Le bras de fer qui paralyse l’école gabonaise a pris une tournure inédite ce samedi au stade de Sibang. Lors d’une Assemblée Générale explosive, les enseignants réunis sous la bannière de « SOS Éducation » ont non seulement reconduit la grève, mais également definis les interlocuteurs acceptables côté gouvernement.

Renouer le dialogue
Fatigués des négociations stériles et méfiants envers les structures traditionnelles, les enseignants ont décidé de reprendre le contrôle total du mouvement.
Un comité de 9 représentants a été désigné par la base.
Elle a obtenu la mise à l’écart de la Ministre de l’Éducation nationale, dont la crédibilité semble épuisée aux yeux des grévistes.

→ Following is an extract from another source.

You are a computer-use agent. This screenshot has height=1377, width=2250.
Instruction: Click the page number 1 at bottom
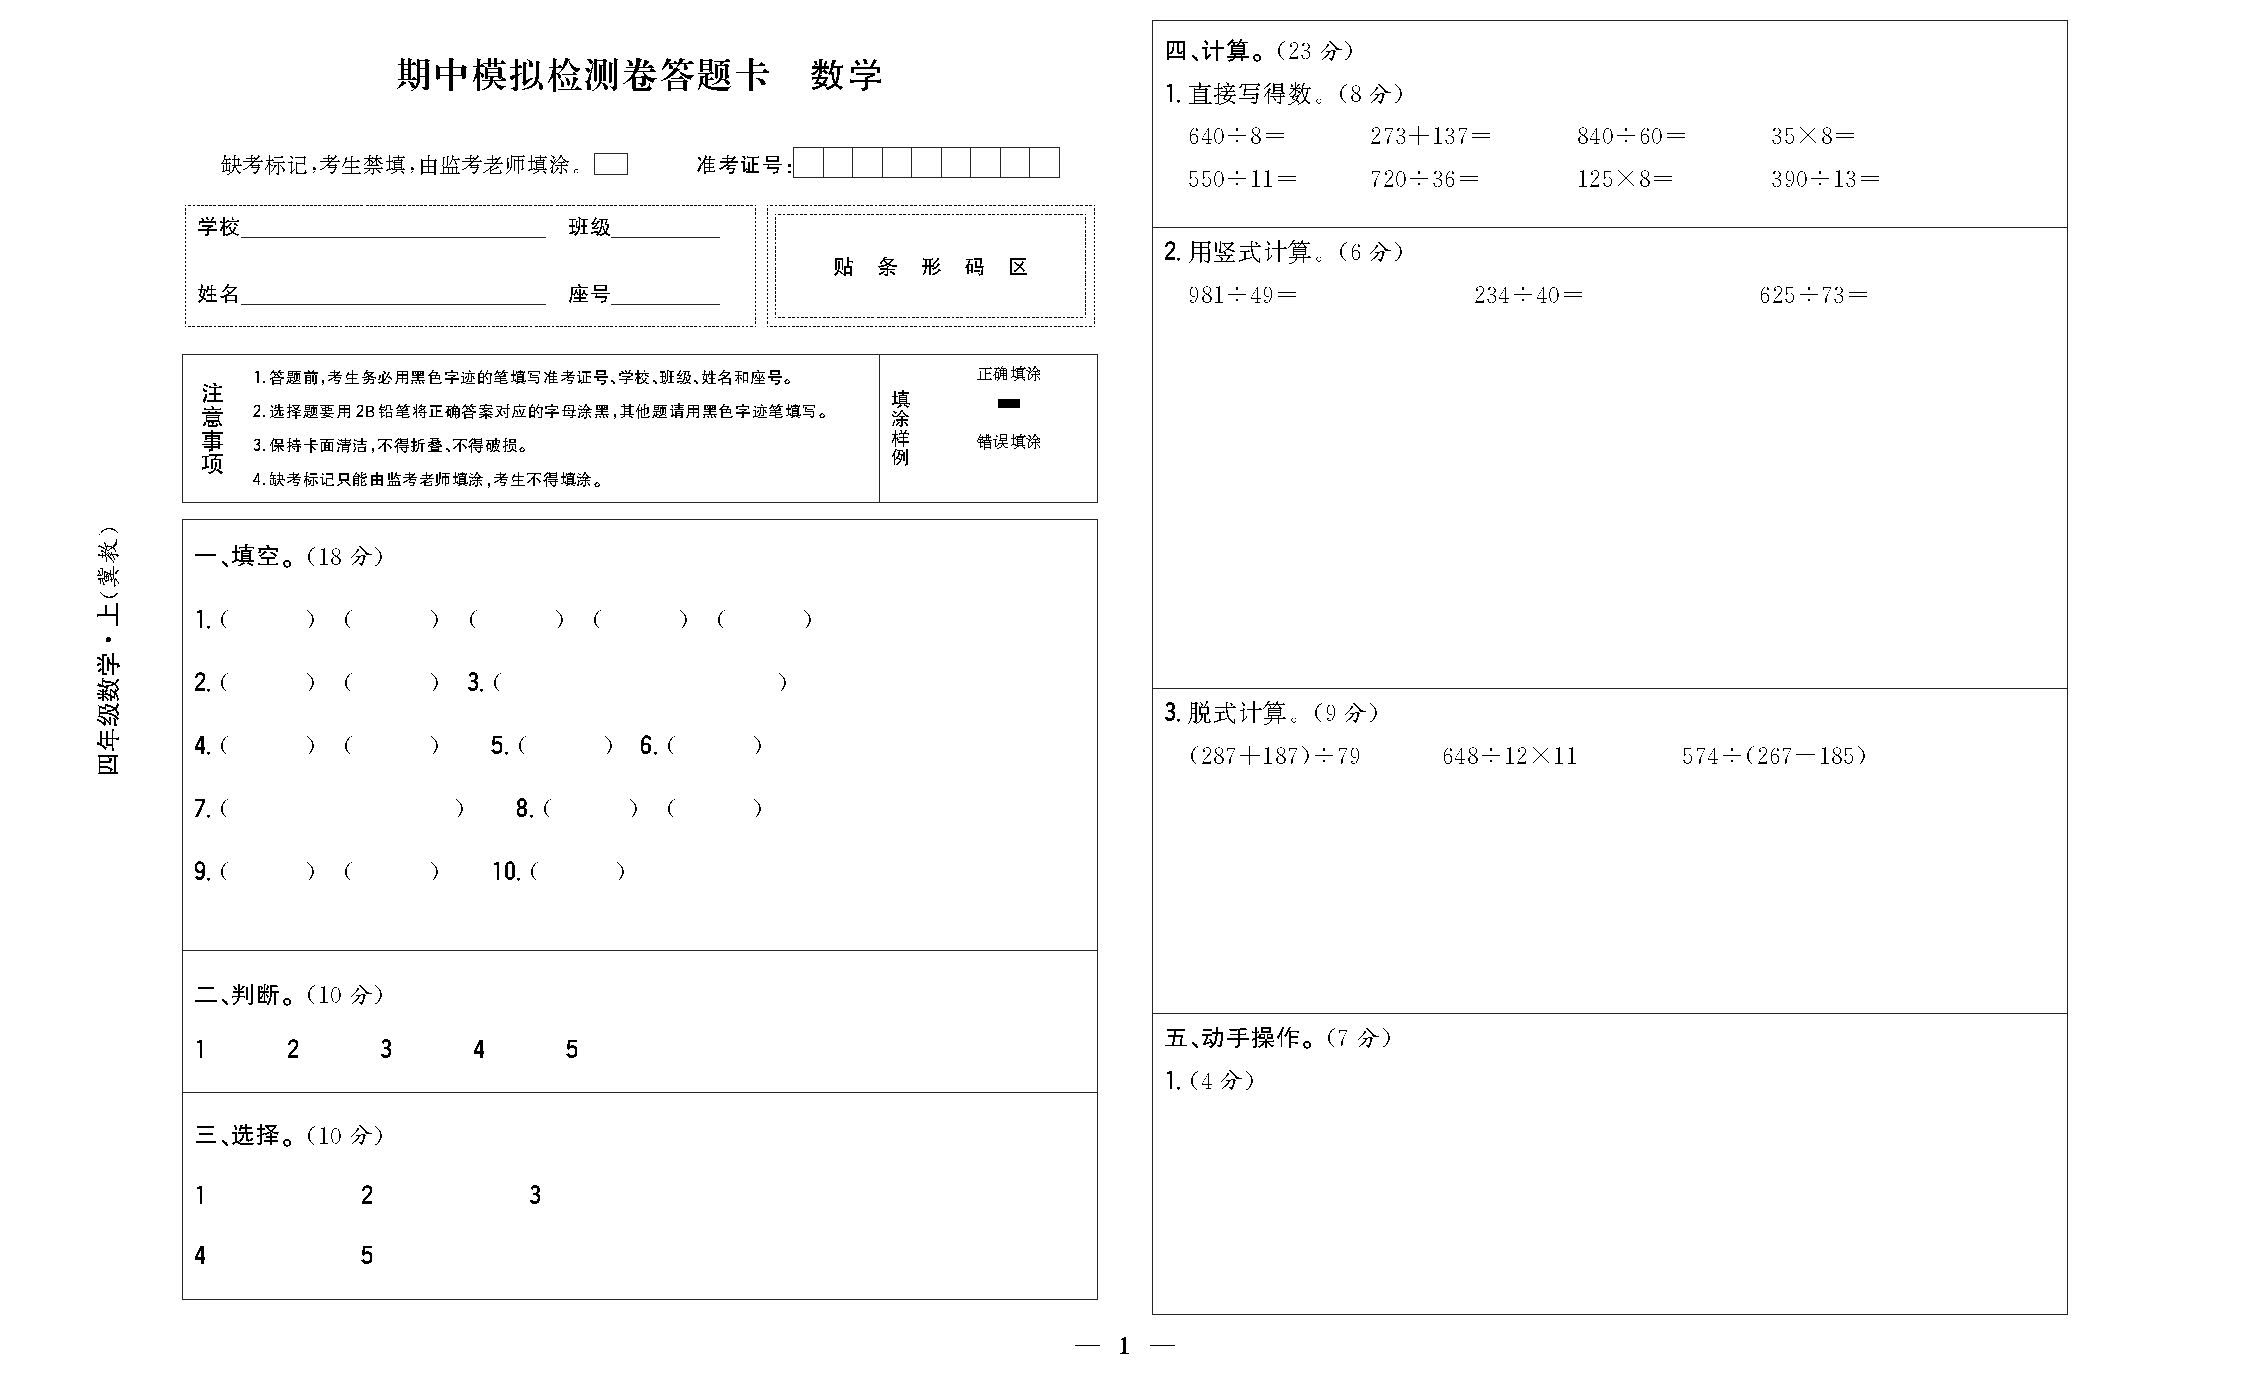[1124, 1346]

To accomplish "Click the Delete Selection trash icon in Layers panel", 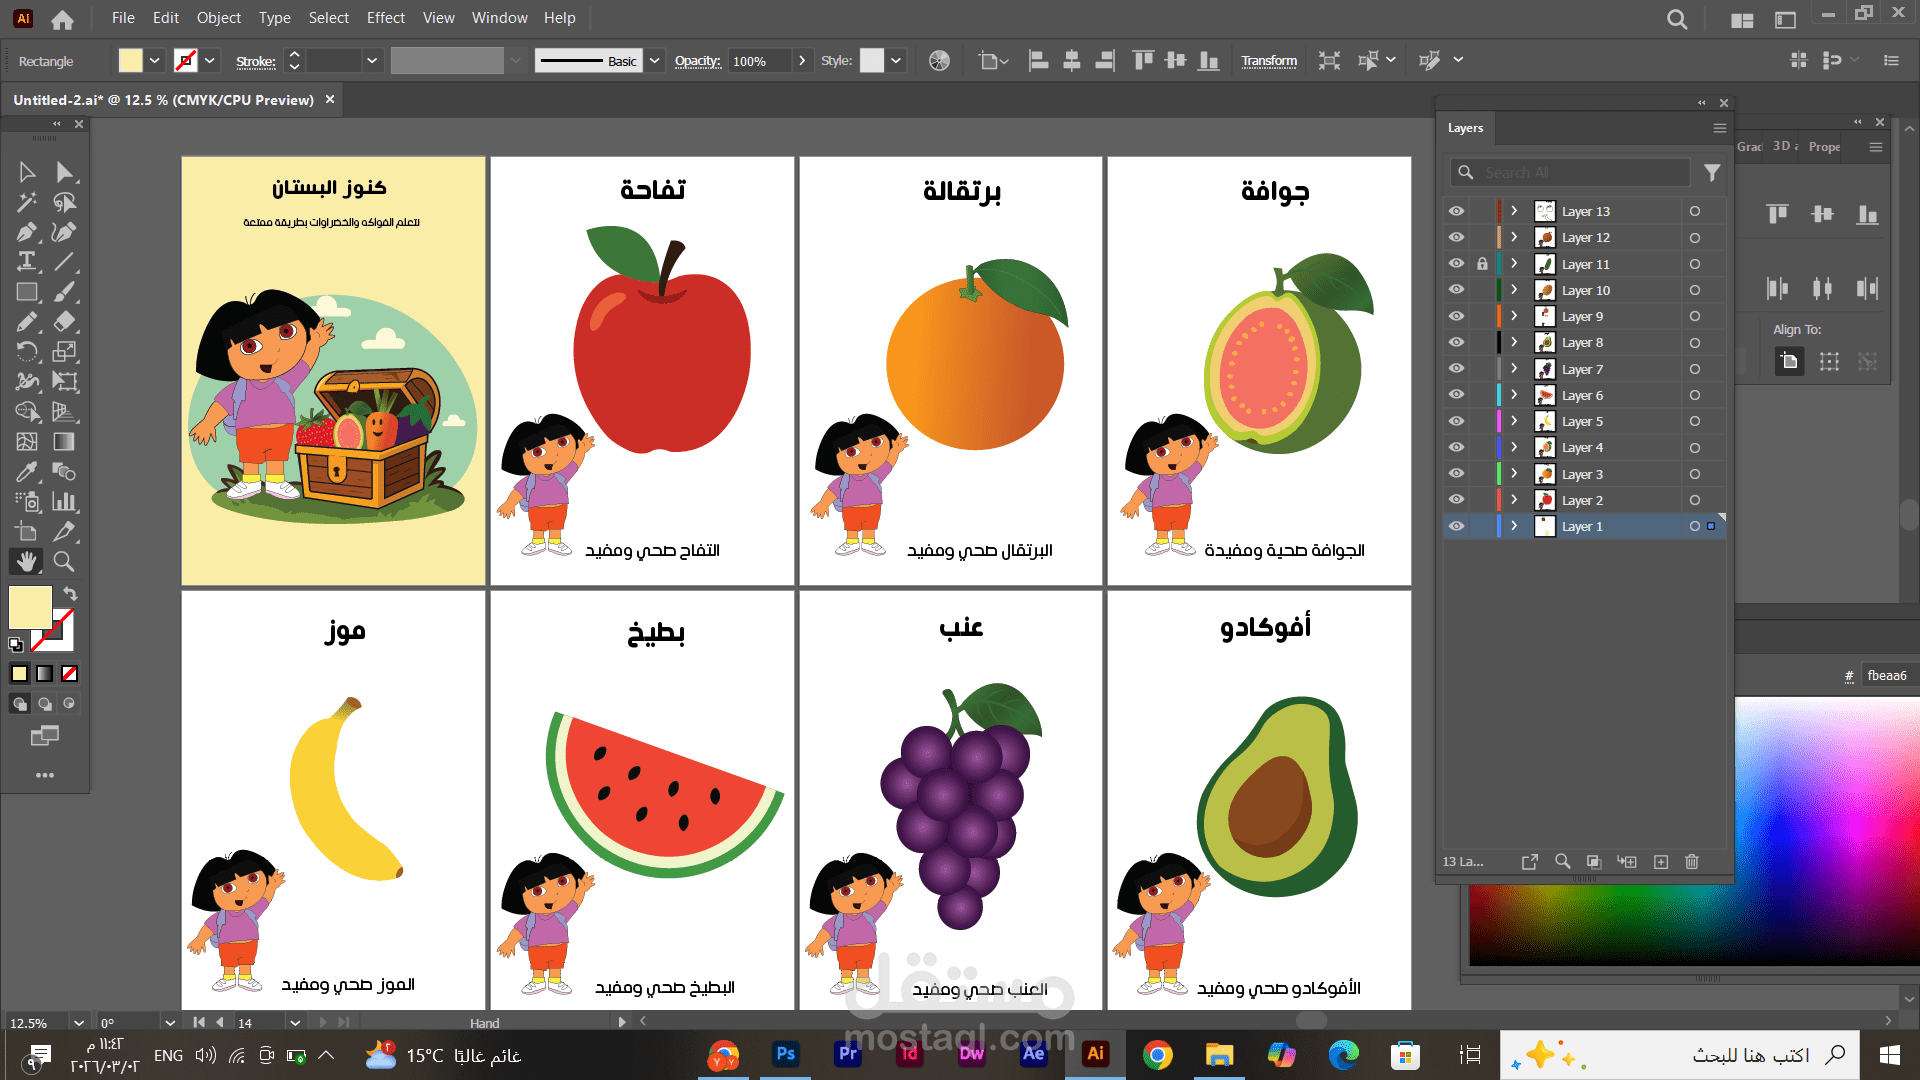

Jean Gaspard Ntoutoume Ayi, désigné Médiateur de la crise par le Président de la République, a confirmé ce changement de cap stratégique.
« Il s’agit de discuter directement avec le Vice-Président du gouvernement qui a été désigné pour échanger », a-t-il déclaré, actant le désaveu de la tutelle ministérielle.
Un mandat sous haute surveillance
Si le dialogue renoue via l’intégration des 9 nouveaux représentants dans trois sous-commissions techniques, les enseignants ont posé un verrou de sécurité absolu.
Contrairement aux pratiques passées, les délégués n’auront aucun pouvoir de signature à huis clos.
Akoma Daniel, enseignant et figure de cette mobilisation, a résumé l’état d’esprit général.

« Nous avons décidé de rentrer en grève pour la dignité de l’enseignant.
Tant que cette dignité ne sera pas respectée, le mouvement de grève va continuer. »
Il a fermement averti les nouveaux délégués, « Nous irons échanger avec les autorités, mais pas question de décider au nom de la base, seule habilitée à décider. »

La reprise des cours, espérée par les autorités n’aura pas lieu.
Les 9 « commandos » de la base entrent en négociation dès le début de semaine, mais ils devront revenir rendre compte avant toute levée du mot d’ordre.